ASSIGNED TASK
What is needed is the complete listing, repeated exactly.
*** EXERCISE DATA ***
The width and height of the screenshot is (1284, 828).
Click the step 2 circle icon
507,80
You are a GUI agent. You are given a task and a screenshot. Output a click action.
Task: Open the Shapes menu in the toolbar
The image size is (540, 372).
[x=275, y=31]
***
YOUR SOLUTION
The width and height of the screenshot is (1284, 828).
Click the step 2 circle icon
507,80
You are a GUI agent. You are given a task and a screenshot. Output a click action.
Task: Open the Shapes menu in the toolbar
The image size is (540, 372).
[x=275, y=31]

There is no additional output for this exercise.